▶ Extrait fourni

:::

Saint Joseph, Saint-Jean-de-Muzol Vieilles Vignes
Des baies de mûres et cassis bien foncées par le soleil. Une finesse accrue. Une partition contenue et plus concentrée. Des tanins poudrés en abondance en périphérie de bouche. Un cylindre qui s’étire dans le temps.
/Exc-
- C’est assez différent du précédent. Concentré.
- Je trouve que ça a le goût de l’endroit avec le gneiss et le sol aride.
- Peut-être est-ce dû à un rendement moindre?
- Oui, peut-être. Les porte-greffes sont plus vigoureux sur cette partie.
- Pensez-vous refaire des VV?
- Il ne faut pas que ça affaiblisse le reste si on enlève un tonneau. Et je ne sais pas si c’est une bonne idée. La dernière fois, cela a pris des proportions démesurées. Ce n’est pas notre idée du vin. Tout le monde a de quoi faire une cuvée spéciale, on a tous un coin de vieilles vignes, un parcellaire, etc. Mais on préfère l’assemblage.

:::

▶ Entrées de données collectées
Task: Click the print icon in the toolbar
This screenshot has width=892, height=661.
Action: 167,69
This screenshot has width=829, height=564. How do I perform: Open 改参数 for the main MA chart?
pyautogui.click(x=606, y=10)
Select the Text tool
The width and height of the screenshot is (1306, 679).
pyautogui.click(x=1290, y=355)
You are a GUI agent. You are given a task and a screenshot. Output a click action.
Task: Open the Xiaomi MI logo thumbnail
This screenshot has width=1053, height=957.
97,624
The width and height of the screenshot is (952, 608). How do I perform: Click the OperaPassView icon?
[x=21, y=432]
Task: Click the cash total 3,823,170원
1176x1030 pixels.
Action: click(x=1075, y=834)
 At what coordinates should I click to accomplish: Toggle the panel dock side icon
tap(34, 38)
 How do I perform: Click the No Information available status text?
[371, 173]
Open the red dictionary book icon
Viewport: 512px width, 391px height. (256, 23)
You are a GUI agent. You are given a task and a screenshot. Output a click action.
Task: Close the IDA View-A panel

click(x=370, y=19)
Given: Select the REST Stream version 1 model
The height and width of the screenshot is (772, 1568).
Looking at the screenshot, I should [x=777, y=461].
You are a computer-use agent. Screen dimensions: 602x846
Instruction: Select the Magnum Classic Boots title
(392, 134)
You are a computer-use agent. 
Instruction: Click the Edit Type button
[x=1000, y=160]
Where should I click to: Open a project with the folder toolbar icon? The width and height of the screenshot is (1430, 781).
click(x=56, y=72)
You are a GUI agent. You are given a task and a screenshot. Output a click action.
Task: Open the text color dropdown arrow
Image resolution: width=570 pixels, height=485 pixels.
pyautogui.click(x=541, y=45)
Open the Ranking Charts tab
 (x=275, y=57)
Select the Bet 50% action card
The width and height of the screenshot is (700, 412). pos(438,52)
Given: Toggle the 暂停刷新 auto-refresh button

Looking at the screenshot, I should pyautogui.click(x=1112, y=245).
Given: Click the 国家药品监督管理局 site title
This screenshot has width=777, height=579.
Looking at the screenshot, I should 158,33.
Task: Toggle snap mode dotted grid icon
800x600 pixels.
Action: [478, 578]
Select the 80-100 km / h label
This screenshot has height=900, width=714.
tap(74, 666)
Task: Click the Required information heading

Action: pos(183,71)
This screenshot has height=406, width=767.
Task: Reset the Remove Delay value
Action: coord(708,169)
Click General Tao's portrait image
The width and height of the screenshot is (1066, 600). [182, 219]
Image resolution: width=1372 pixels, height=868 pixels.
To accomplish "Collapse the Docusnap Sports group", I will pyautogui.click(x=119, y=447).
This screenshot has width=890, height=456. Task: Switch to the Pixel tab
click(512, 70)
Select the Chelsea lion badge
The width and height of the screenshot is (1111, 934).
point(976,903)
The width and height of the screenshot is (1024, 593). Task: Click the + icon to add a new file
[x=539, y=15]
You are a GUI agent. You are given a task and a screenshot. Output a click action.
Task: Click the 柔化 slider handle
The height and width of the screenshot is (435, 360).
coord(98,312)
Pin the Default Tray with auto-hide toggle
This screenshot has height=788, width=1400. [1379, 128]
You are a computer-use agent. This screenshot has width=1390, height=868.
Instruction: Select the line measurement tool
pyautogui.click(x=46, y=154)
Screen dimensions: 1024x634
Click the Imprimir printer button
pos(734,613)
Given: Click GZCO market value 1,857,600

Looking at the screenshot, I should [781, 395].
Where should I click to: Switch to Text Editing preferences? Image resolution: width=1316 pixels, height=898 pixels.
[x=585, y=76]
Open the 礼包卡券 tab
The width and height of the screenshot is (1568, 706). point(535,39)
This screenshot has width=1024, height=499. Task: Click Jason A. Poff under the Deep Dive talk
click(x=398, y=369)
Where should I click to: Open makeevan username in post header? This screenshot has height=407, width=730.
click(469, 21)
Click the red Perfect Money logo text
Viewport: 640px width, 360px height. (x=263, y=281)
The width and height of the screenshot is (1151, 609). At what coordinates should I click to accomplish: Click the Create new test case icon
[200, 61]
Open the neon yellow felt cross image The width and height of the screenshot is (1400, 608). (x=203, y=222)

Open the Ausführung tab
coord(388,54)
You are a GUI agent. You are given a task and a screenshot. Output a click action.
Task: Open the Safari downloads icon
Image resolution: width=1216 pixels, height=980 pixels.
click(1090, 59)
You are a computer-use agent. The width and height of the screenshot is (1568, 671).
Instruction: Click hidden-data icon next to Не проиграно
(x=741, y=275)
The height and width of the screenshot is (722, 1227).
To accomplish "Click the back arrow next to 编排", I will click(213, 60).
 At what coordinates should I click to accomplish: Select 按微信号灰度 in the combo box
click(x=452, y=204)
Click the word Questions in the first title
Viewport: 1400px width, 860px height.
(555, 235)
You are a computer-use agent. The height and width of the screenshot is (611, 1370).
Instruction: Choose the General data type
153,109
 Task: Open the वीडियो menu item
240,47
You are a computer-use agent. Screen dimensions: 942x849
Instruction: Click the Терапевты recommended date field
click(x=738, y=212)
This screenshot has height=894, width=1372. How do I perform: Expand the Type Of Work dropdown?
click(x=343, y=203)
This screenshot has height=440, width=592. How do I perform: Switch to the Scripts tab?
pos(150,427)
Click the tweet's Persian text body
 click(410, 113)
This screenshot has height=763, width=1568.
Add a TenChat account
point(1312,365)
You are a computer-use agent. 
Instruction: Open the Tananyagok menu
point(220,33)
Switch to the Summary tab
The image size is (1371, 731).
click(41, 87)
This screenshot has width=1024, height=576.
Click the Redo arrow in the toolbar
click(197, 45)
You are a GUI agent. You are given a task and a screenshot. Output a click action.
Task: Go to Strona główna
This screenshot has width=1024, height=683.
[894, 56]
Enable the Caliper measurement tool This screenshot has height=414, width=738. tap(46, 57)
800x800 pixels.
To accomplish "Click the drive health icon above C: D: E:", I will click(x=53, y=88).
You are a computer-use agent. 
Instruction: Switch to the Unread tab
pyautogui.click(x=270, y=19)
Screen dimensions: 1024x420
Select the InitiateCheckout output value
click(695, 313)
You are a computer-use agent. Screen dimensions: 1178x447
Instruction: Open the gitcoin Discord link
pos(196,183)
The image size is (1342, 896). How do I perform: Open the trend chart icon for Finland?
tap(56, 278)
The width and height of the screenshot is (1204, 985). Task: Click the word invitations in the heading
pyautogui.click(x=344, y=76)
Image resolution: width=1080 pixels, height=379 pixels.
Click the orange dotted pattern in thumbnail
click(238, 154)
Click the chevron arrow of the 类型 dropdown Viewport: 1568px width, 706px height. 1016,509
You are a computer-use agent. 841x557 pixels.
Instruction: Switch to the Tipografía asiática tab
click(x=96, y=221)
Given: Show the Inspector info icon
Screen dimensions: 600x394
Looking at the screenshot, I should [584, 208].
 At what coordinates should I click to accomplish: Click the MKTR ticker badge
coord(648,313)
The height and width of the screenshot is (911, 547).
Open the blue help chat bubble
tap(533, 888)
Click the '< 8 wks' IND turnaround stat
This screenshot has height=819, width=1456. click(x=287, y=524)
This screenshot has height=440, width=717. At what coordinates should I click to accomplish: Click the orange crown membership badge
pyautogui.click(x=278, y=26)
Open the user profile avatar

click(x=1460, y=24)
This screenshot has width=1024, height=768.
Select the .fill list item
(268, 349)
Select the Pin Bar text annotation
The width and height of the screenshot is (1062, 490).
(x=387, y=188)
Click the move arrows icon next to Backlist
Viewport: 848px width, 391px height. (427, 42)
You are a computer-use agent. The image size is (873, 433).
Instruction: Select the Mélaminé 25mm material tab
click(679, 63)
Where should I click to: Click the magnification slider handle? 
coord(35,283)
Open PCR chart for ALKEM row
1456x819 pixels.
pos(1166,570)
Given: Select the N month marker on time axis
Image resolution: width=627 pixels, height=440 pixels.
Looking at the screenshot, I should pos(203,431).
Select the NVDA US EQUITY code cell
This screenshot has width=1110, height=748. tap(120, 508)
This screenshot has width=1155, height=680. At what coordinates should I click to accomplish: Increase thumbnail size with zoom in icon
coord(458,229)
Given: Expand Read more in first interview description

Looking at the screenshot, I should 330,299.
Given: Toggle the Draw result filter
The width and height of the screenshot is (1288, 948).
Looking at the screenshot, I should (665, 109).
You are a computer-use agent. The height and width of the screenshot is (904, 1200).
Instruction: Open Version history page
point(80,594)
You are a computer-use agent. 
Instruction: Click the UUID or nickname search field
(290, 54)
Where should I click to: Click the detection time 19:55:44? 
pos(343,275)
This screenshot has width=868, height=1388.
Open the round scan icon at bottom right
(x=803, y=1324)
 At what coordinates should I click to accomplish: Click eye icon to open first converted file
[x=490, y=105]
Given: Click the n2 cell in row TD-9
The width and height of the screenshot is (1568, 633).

:::

▶ Actions à mener
1. Retapez le passage de l'extrait fourni allant de "Saint Joseph, Saint-Jean-de-Muzol" jusqu'à "on préfère l’assemblage." inclus.
2. D'après l'extrait fourni, que préfère-t-on à la cuvée spéciale ?
Ces enregistrements proviennent d'une autre source.

▶ Réponses ci-dessous
1.
Saint Joseph, Saint-Jean-de-Muzol Vieilles Vignes
Des baies de mûres et cassis bien foncées par le soleil. Une finesse accrue. Une partition contenue et plus concentrée. Des tanins poudrés en abondance en périphérie de bouche. Un cylindre qui s’étire dans le temps.
/Exc-
- C’est assez différent du précédent. Concentré.
- Je trouve que ça a le goût de l’endroit avec le gneiss et le sol aride.
- Peut-être est-ce dû à un rendement moindre?
- Oui, peut-être. Les porte-greffes sont plus vigoureux sur cette partie.
- Pensez-vous refaire des VV?
- Il ne faut pas que ça affaiblisse le reste si on enlève un tonneau. Et je ne sais pas si c’est une bonne idée. La dernière fois, cela a pris des proportions démesurées. Ce n’est pas notre idée du vin. Tout le monde a de quoi faire une cuvée spéciale, on a tous un coin de vieilles vignes, un parcellaire, etc. Mais on préfère l’assemblage.

2. L'assemblage.